→ **Pasaje citado**:
Humildad para reconocer nuestra discapacidad espiritual y dejarnos conducir por quienes nos lleven hasta Jesús y disponibilidad generosa para el servicio a los demás
Isaías 35,1-10; Sal 84; Lucas
5,17-26
‘Sed fuertes, no temáis. Mirad a vuestro Dios, que trae el
desquite; viene en persona, resarcirá y os salvará. Se despegarán los ojos del
ciego, los oídos del sordo se abrirán, saltará como un ciervo el cojo, la
lengua del mudo cantará…’ Es el anuncio del profeta que escuchamos en este
inicio de la segunda semana del Adviento. No hemos de temer, viene el Señor.
Viene el Señor transformándolo todo. Como los ciegos que comienzan a
ver, los sordos que pueden ya escuchar los sonidos y entenderse con los demás,
los cojos y todos los discapacitados que comienzan a moverse por sí mismos, los
corazones que se llenan de gracia y de alegría porque encuentran la paz del perdón.
Si en la sinagoga de Nazaret Jesús había dicho que todo lo anunciado
por el profeta y estaban escuchando en aquel momento allí estaba ahora sucediendo,
lo mismo podemos decir hoy cuando escuchamos el evangelio. Vemos cumplidas las
promesas de los profetas. El paralítico alcanza el perdón y el movimiento de
sus piernas de manera que ya incluso podrá cargar su camilla. Pero ¿estaremos
viendo el cumplimiento de esa Palabra en el hoy de nuestra vida?

→ **Datos proporcionados**:
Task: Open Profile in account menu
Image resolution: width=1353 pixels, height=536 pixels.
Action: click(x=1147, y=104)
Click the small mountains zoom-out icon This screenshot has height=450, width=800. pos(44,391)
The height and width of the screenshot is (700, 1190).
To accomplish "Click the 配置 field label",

--

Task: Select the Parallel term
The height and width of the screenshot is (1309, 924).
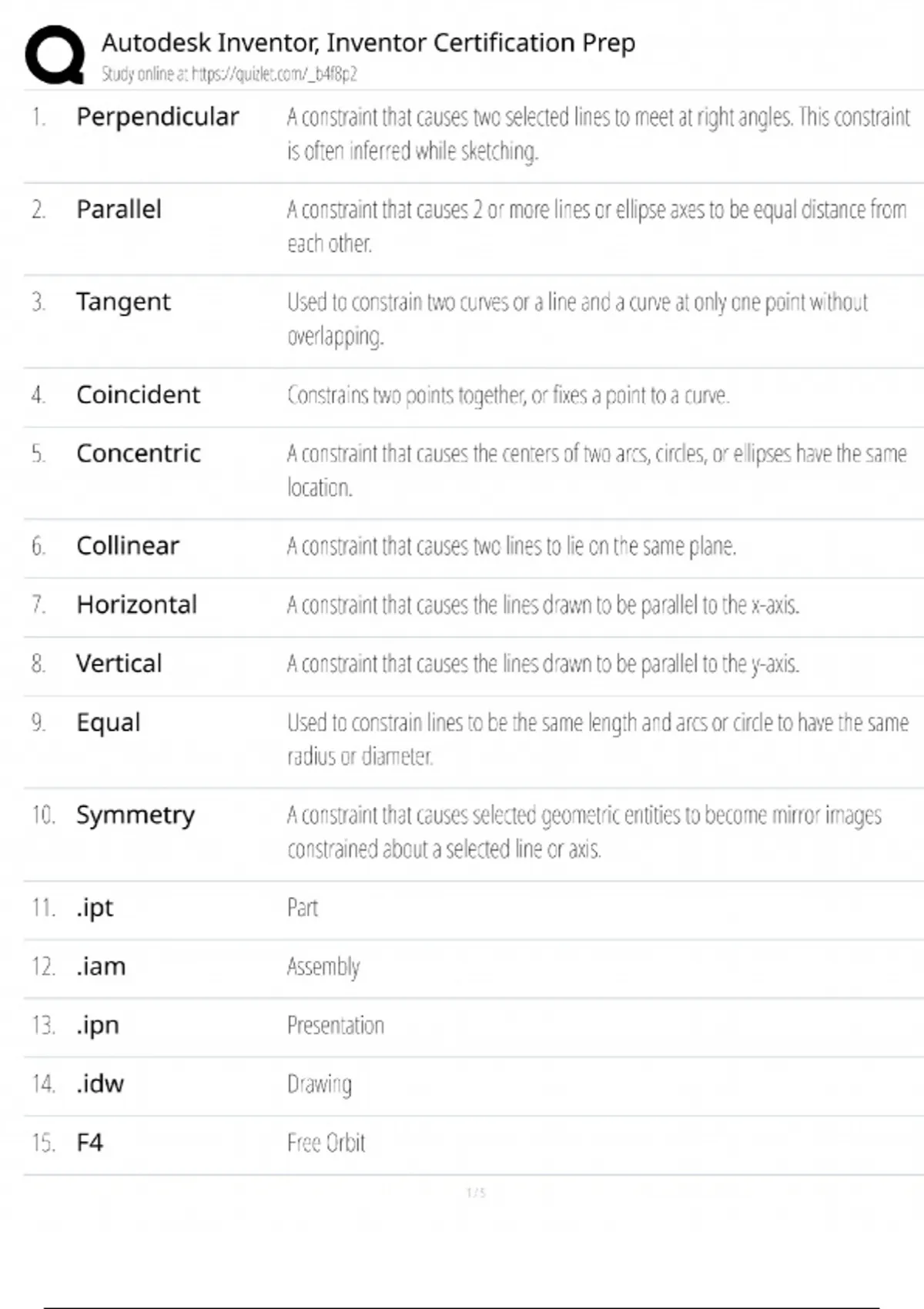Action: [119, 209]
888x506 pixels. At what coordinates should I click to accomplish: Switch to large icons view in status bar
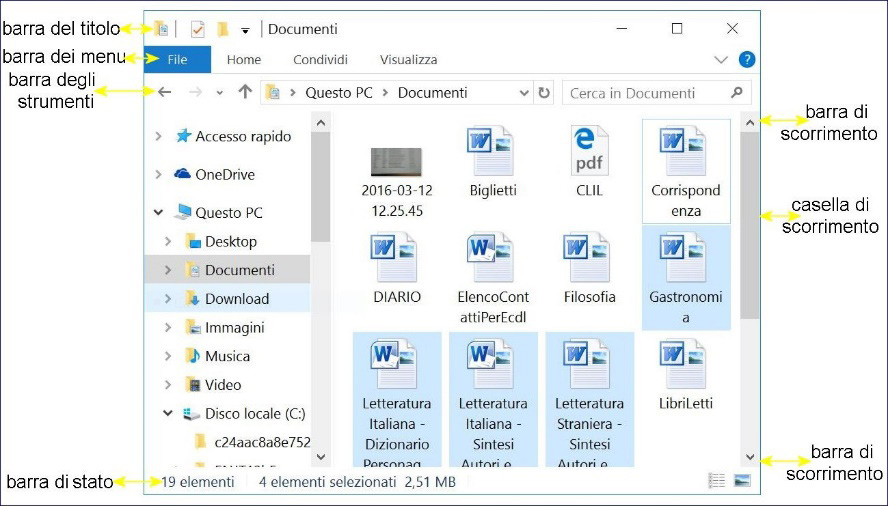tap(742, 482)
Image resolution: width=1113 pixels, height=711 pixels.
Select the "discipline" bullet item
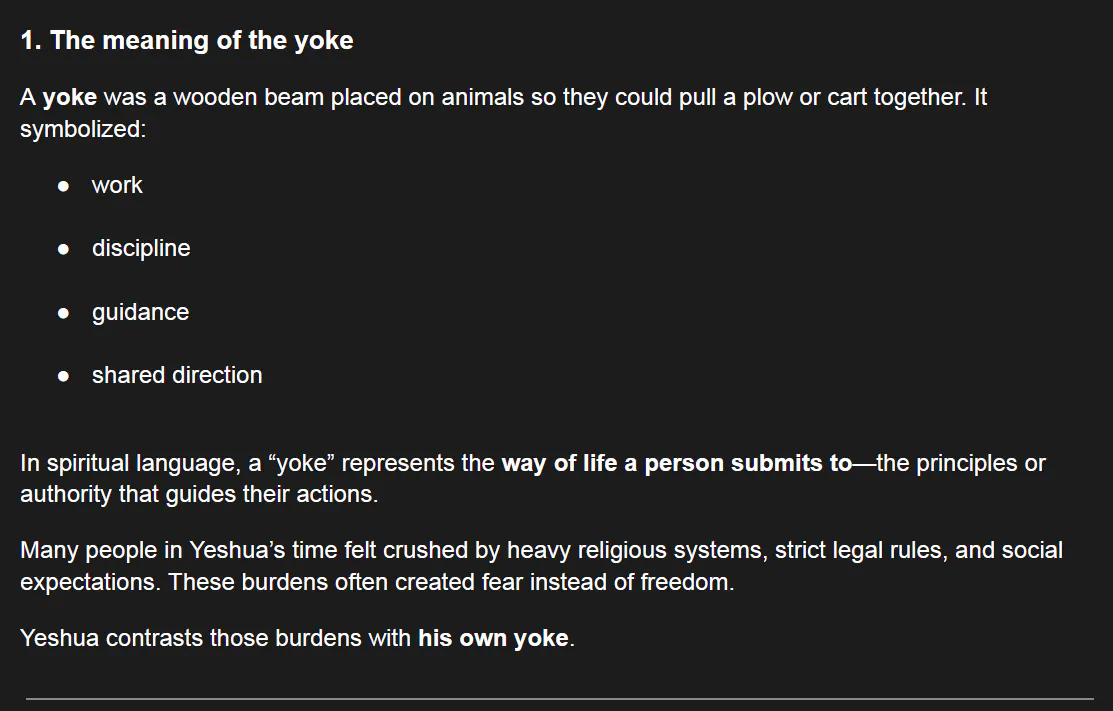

→ **Tarea planteada 1**: Reproduce sin cambios las líneas del listado, comenzando en la que contiene "Task: Open Profile in account menu" y terminando en la que contiene "the 配置 field", ambas incluidas.
→ **Tarea planteada 2**: Por favor, prolonga la reflexión sobre el Adviento a partir de su última frase.
La reflexión sobre el Adviento y el listado no guardan relación entre sí.

→ **Resultado de tarea 1**:
Task: Open Profile in account menu
Image resolution: width=1353 pixels, height=536 pixels.
Action: click(x=1147, y=104)
Click the small mountains zoom-out icon This screenshot has height=450, width=800. pos(44,391)
The height and width of the screenshot is (700, 1190).
To accomplish "Click the 配置 field label",

→ **Resultado de tarea 2**:
El evangelio nos describe un hecho bien significativo. Un paralítico
que querrá acudir con fe a Jesús pero que por si mismo no puede hacerlo. Unos
voluntarios que también con fe en Jesús y con un buen corazón lo hacen llegar
hasta los pies de Jesús a pesar de todas las dificultades; la gente se agolpa a
la puerta y en su deseo de escuchar a Jesús están impidiendo que otros puedan
llegar también hasta Jesús; pero para aquellos hombres de buena voluntad nada
habrá que les impida cumplir su propósito. Por allá además algunos que
sospechan – están al acecho -, que juzgan, que condenan – esto es una blasfemia
porque quien puede perdonar pecados sino Dios -, y en medio de todo Jesús que
llega con su salvación, que trae vida, que trae perdón, que quiere llenar
nuestro corazón de paz, que quiere que en verdad seamos capaces de llegar a
todos porque nada nos lo impida.
Ya hemos escuchado el desarrollo de la escena y cómo aquel hombre
encontró la salud para poder ir al encuentro con los demás, pero encontrar la
paz y el perdón para su espíritu. Pero como nos preguntábamos hace un momento
¿se estará cumpliendo esta Palabra también en nosotros?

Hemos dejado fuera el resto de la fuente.